Hartley & Zisserman, Chapter 10

3D Reconstruction of Cameras & Structure

How to recover 3D scene geometry from two uncalibrated views. Projective reconstruction, the stratified upgrade to affine and metric, and the fundamental theorem.

Prerequisites: Chapter 9 (Epipolar Geometry).
10
Chapters
4+
Simulations

Chapter 0: Why Reconstruction?

Given two photographs of a scene, can we recover the 3D geometry — the shape of buildings, the positions of objects, the layout of a room? Yes, but with an important caveat: how much of the 3D structure we can recover depends on what we know about the cameras.

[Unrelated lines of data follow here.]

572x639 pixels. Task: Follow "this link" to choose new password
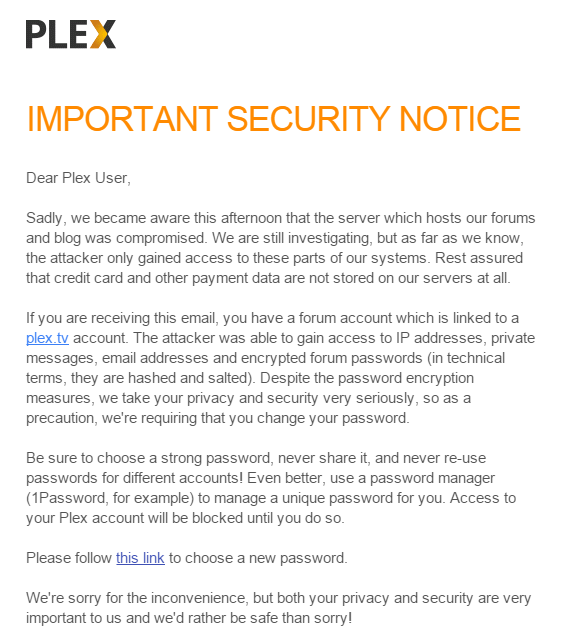(140, 558)
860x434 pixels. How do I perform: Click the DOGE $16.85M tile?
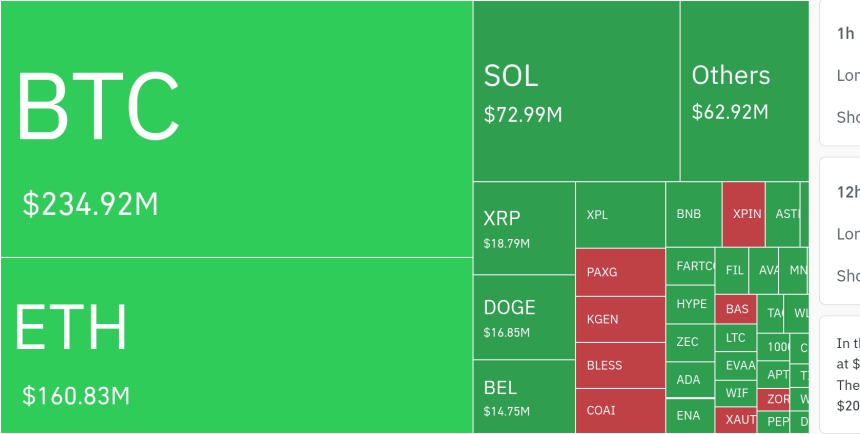pyautogui.click(x=523, y=317)
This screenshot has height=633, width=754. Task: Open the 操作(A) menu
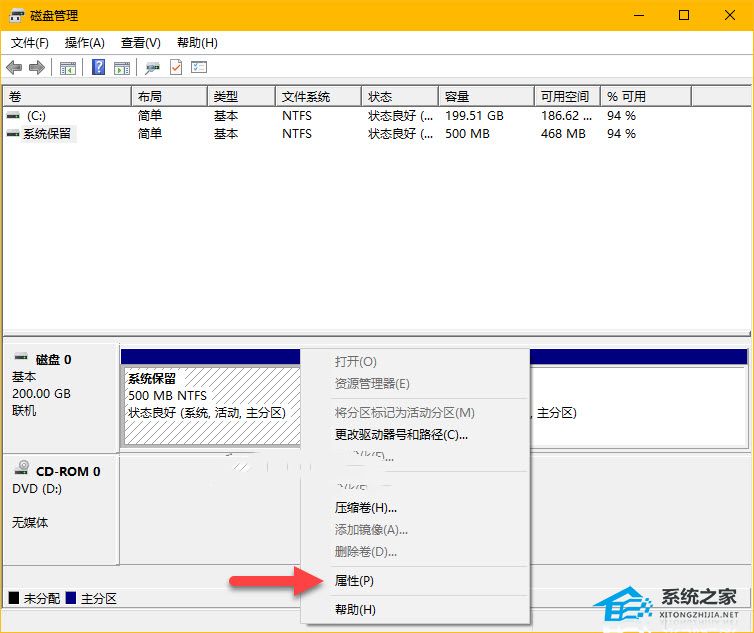pyautogui.click(x=84, y=43)
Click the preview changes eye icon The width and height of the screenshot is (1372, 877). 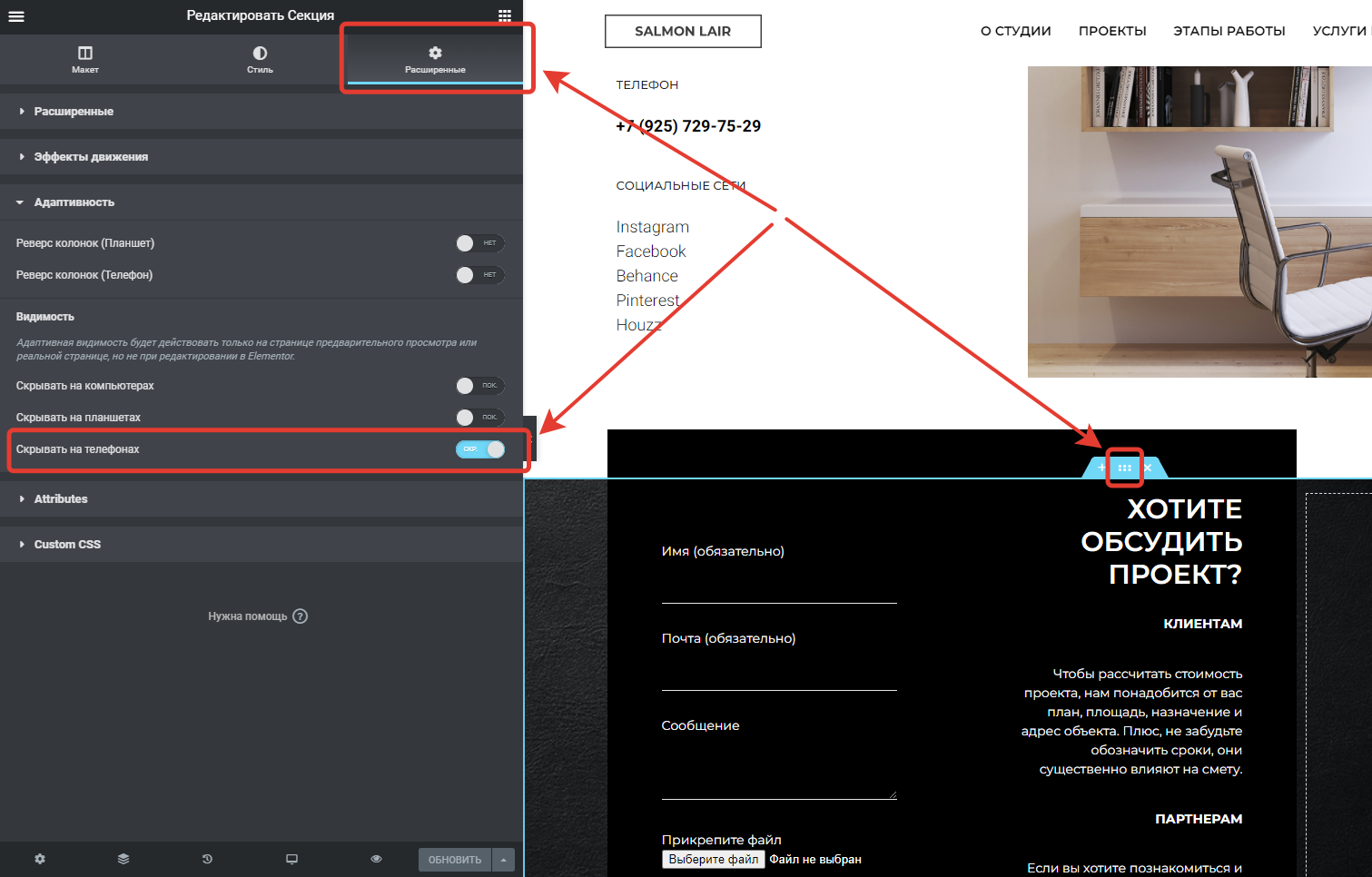click(376, 859)
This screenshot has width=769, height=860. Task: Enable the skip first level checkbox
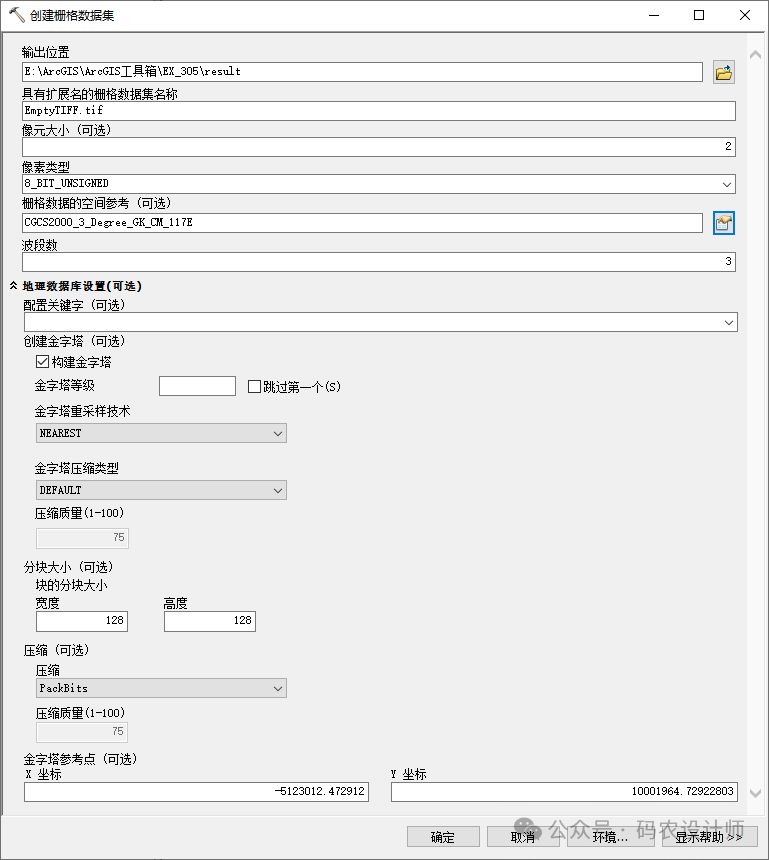(x=254, y=386)
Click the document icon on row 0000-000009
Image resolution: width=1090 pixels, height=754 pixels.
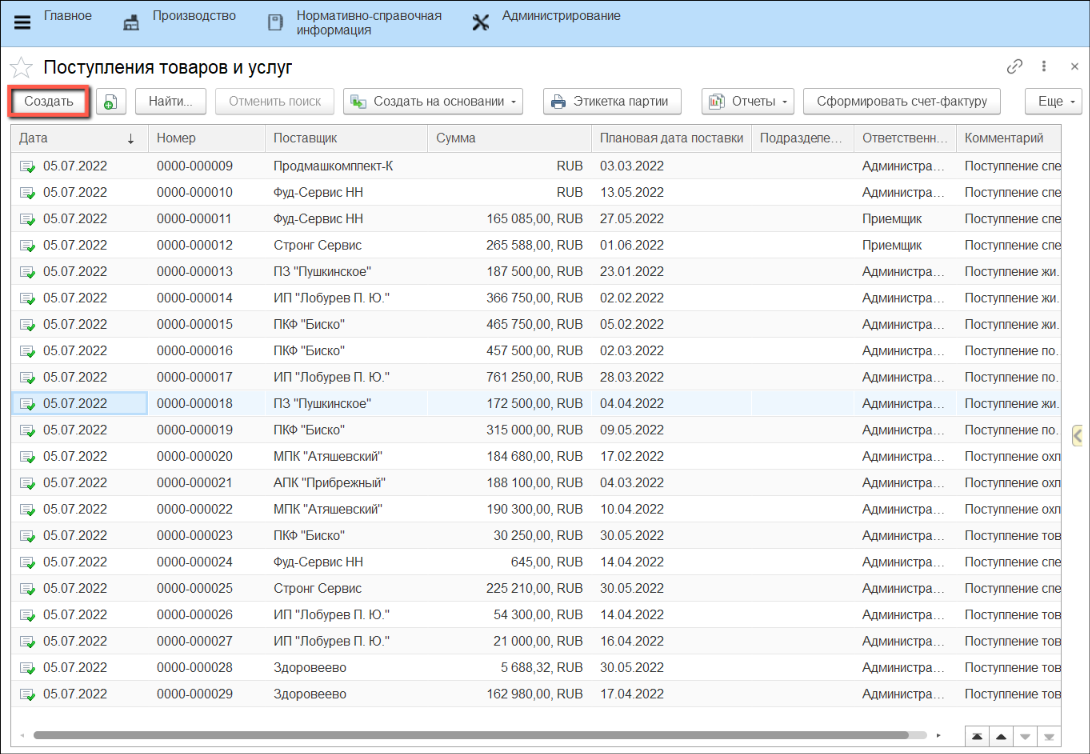(27, 166)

The hierarchy of reconstruction:
Projective (from F alone): Shape is recovered up to a projective transformation. Straight lines stay straight, but angles and distances are distorted.
Affine (+ knowing the plane at infinity): Parallel lines are parallel. Midpoints and ratios of lengths along lines are correct.
Metric/Euclidean (+ knowing the absolute conic): Angles and distance ratios are correct. The true 3D shape, up to a global scale and position.

This chapter shows how to achieve each level, and what information is needed to upgrade from one to the next.

What is the best level of reconstruction achievable from two uncalibrated views with no scene knowledge?

Chapter 1: The Reconstruction Method

The basic approach to two-view reconstruction has three steps:

StepActionResult
1Compute F from point correspondences xi ↔ x'iThe fundamental matrix
2Compute camera matrices P, P' from FCamera pair (up to projective ambiguity)
3For each correspondence, triangulate to find Xi3D point cloud
Triangulation: Given P, P' and a correspondence x ↔ x' satisfying x'TFx = 0, the rays back-projected from x and x' are coplanar and intersect in a 3D point X. This is triangulation — the subject of Chapter 12.

Points on the baseline (the line joining the two camera centres) cannot be triangulated, as both back-projected rays are the baseline itself. These points project to the epipoles in both images.

Which 3D points cannot be uniquely triangulated from two views?

Chapter 2: Reconstruction Ambiguity

Even with perfect data, reconstruction from images alone is inherently ambiguous. The level of ambiguity depends on what is known about the cameras.

Camera knowledgeAmbiguityDOF
Nothing (uncalibrated)Projective (4×4 matrix H)15
Calibrated (K known)Similarity (rotation + translation + scale)7
Calibrated + known scaleEuclidean (rotation + translation)6
Why is scale ambiguous? Consider a corridor photo. Is the corridor 2 metres wide or 10 centimetres (a doll's house)? Both produce identical images if the camera is scaled accordingly. Overall scale cannot be determined from images alone — you need at least one known distance in the scene.

Mathematically: if (P, P', {Xi}) is a valid reconstruction, then (PH−1, P'H−1, {HXi}) gives the same images for any invertible 4×4 H. For calibrated cameras, H is restricted to a similarity transformation.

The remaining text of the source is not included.